-------- Source records

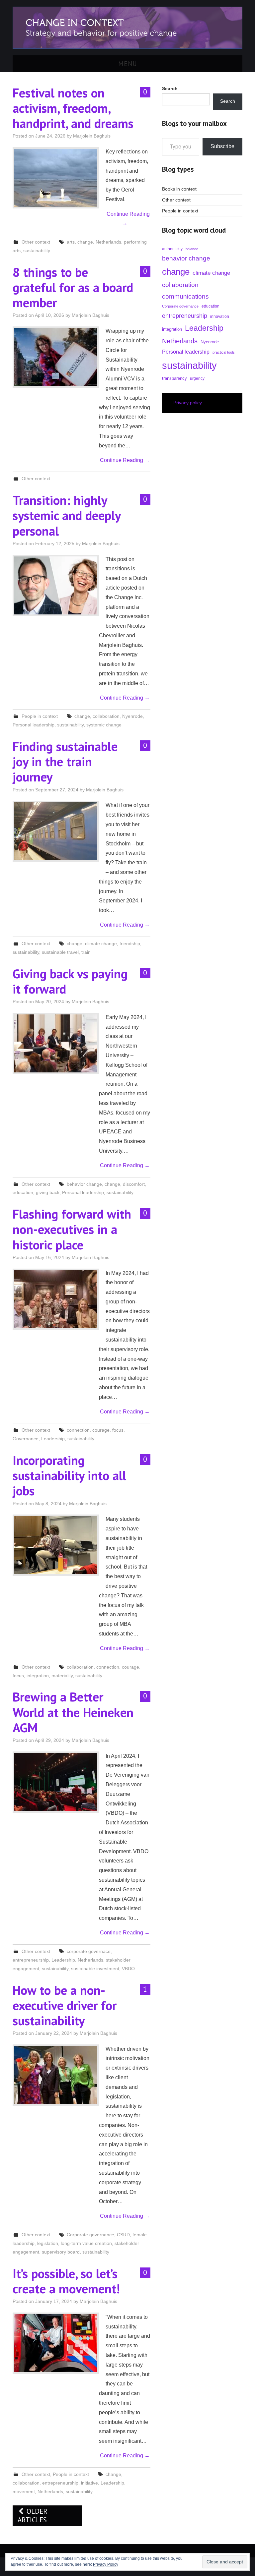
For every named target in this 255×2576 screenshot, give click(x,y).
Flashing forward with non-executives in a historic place (72, 1229)
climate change (101, 943)
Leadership (53, 1438)
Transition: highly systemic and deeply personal (67, 515)
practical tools (223, 352)
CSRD (123, 2234)
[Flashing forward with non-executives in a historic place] (55, 1299)
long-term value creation (86, 2243)
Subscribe (222, 146)
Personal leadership (33, 724)
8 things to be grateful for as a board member (73, 287)
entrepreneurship (31, 1960)
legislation (47, 2243)
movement (24, 2491)
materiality (62, 1675)
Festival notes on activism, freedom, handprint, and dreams (73, 108)
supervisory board (61, 2252)
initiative (89, 2483)
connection (78, 1430)
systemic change (104, 724)
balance (192, 249)
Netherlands (108, 242)
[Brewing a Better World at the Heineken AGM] (55, 1782)
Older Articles (32, 2515)
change (85, 242)
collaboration (106, 716)
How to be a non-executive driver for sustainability (65, 2005)
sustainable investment (95, 1968)
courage (101, 1430)
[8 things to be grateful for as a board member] (55, 357)
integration (38, 1675)
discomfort (134, 1184)
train (86, 952)
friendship (130, 943)
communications (185, 296)
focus (118, 1430)
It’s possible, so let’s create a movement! (66, 2281)
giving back (47, 1192)
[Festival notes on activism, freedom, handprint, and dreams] (55, 178)
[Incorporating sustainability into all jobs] (55, 1545)
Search (227, 101)
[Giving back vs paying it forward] (55, 1043)
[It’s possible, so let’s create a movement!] (55, 2343)
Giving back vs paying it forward (70, 981)
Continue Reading (128, 218)
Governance (26, 1438)
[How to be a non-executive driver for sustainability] (55, 2075)
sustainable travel (60, 952)
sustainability (36, 250)
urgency (197, 378)
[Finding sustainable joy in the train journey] (55, 831)
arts (71, 242)
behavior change (84, 1184)
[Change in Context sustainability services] (127, 27)
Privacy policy (187, 402)
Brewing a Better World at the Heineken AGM (73, 1712)
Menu (127, 63)
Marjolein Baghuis (92, 136)
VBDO (128, 1968)
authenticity (172, 249)
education (23, 1192)
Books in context (179, 189)
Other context (36, 242)
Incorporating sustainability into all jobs (69, 1475)
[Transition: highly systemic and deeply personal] (55, 585)
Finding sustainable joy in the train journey (65, 761)
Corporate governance (90, 2234)
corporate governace (89, 1951)
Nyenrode (132, 716)
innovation (219, 316)
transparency (174, 378)
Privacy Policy (105, 2564)
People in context (40, 716)
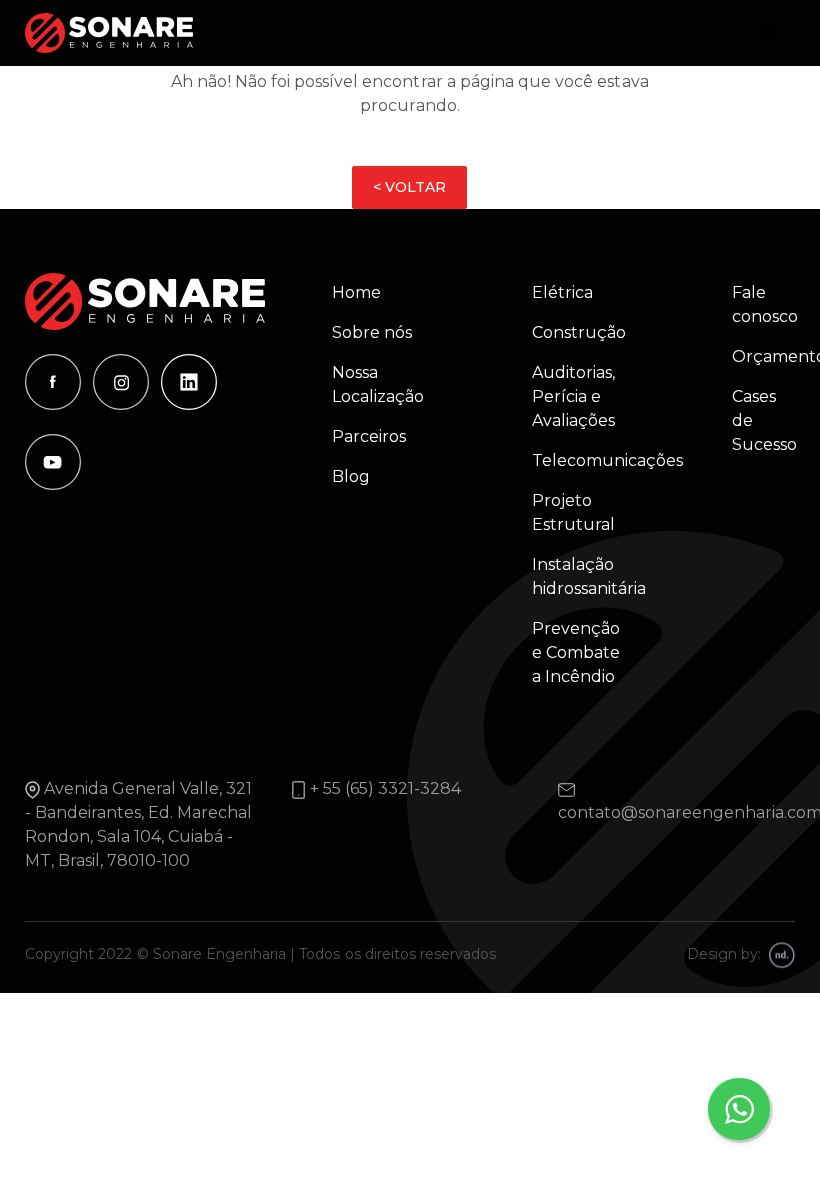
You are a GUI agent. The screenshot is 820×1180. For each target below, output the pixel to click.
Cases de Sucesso (751, 420)
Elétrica (562, 292)
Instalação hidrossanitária (585, 576)
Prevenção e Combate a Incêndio (576, 652)
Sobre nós (372, 332)
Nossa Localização (378, 384)
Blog (351, 476)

----------------

Lines that contain "dreams" should be pulled from the entries above and reported.

Festival notes on activism, freedom, handprint, and dreams (73, 108)
[Festival notes on activism, freedom, handprint, and dreams] (55, 178)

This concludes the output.